When Karen Burdick
’72 was on the air at Reed in the late
‘60s, she played a lot of blues, mainly because she loved the music,
but also, perhaps, because she was somewhat overwhelmed.
“I came to Reed from a small town in California, and I found myself
in the company of a lot of people who were both very well educated and aggressive
about it in a way I wasn’t used to—it was a world for which
I wasn’t prepared.”
Burdick left Reed in 1970 to join the Learning Community in Portland and
eventually became the program director at the local and rather legendary
community radio station KBOO. In 1978 she moved to New York City.
“You quickly find out how much some people know in this town,”
she says now. “I didn’t think I had the expertise to program
a station here.” So she took a new direction, attending trade school
to become the person who keeps a radio station on the air: the technician.
She was one of the first, and still one of the very few, women to do it.
“I’ve never met another woman radio technician,” Burdick
says. “I’ve heard there is someone in Boston.”
The mechanical knack she quickly discovered is something they don’t
teach in trade school, which centers on theory. She has worked at New York’s
WNYC for nearly 14 years, fixing and maintaining most of the recording and
editing equipment. Not to mention the studio equipment that keeps this,
one of the largest radio broadcast facilities in the U.S., on the air. There
is so much mechanical and electronic redundancy at the station that it is
very rare for something to happen that she can’t work around.
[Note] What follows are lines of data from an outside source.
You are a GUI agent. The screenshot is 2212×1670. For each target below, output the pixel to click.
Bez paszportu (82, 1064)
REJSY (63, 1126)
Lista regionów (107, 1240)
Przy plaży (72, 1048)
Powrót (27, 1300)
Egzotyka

One of those moments came shockingly and sadly on September 11, 2001. “Our
main FM transmitter and our back-up were on top of one of the World Trade
Center towers,” remembers Burdick, “and our studios are close
enough that we could see the hole the first jet left in the building. When
the tower fell, we thankfully only lost equipment, not people. We managed
to keep the AM signal on the air—the FM was down for a few days—and
our news reports were among the very first on the radio. We were all so
busy trying to get and stay on the air that it took a while to realize the
terrifying history that was being made right in front of us.”